The answer to this question is not a pleasant one. Shoots are inherently chaotic, and even more so in India. Social distancing while visiting a mall or even a theatre can still be ensured, but how do you ensure it on the sets of a film or a show using an elaborate crew to manage a multi-camera set-up? There is close physical contact involved, between actors in a scene, and between actors and their staff, especially those handling hair, makeup and styling. There are a lot of workers involved, and there is equipment and more equipment. Let it be said in no uncertain terms: You cannot socially distance on a set, especially in India, beyond a point.

 

Producers have, of course, started thinking of measures they will need to put in place. But at whichever stage shooting restarts, being on a set will still involve its share of risk.
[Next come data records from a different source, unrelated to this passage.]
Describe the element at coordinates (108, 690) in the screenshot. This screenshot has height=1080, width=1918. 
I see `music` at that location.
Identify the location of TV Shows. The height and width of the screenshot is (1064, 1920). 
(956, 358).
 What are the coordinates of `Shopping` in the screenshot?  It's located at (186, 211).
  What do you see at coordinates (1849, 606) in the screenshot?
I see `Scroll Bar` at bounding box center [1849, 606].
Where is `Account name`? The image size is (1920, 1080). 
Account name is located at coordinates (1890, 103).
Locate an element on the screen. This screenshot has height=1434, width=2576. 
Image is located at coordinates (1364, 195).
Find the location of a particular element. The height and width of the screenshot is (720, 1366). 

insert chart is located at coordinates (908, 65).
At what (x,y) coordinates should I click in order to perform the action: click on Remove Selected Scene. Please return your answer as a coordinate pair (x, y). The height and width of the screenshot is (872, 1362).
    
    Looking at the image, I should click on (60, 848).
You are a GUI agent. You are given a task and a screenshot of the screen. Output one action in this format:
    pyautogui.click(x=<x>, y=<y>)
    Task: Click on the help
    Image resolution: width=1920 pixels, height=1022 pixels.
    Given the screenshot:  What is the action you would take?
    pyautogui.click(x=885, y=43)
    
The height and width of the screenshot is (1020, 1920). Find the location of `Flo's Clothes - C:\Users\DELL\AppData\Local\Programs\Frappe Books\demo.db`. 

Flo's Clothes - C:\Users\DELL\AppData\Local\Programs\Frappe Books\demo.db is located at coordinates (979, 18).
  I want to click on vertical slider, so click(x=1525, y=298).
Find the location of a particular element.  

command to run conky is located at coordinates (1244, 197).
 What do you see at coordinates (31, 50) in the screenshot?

While the South film industries may be less impacted (Kerala has already put out some guidelines related to start of shoots), but Mumbai and Delhi NCR, from where a large part of Hindi content is shot, are going to take a while to reach any level of feasibility to start shooting.

 

Then there is the additional complexity of travel. Everything is not shot in a studio. How do you shoot abroad? How do you shoot in a small town, for which you have to make an extensive crew travel? How do you get actors residing in other parts of the country to Mumbai, even if you are shooting at the Film City here?

 

Halting of production will create a deep-end content availability crisis that could last months. Can OTT survive only on library content? Netflix and Prime Video perhaps can, but what about the newer platforms, and those that get a large share of their daily users from catch-up television? What will GECs show for another three-four months, before they can start shooting? How much can one sustain on nostalgia and how many versions of Ramayan and Mahabharat can you run how many times? I’m surprised more shoot-from-home formats are not out on television already.

 

Films is a peculiar case of its own. Theatres may reopen at some stage with social distancing measures, and some of the films that are ready will eventually be released too. But that can take care of only two-three months. If producers cannot shoot much, we will soon have no content available, leaving theatres open but empty.

 

We are in for a long haul. And the content availability crisis is in for an even longer one.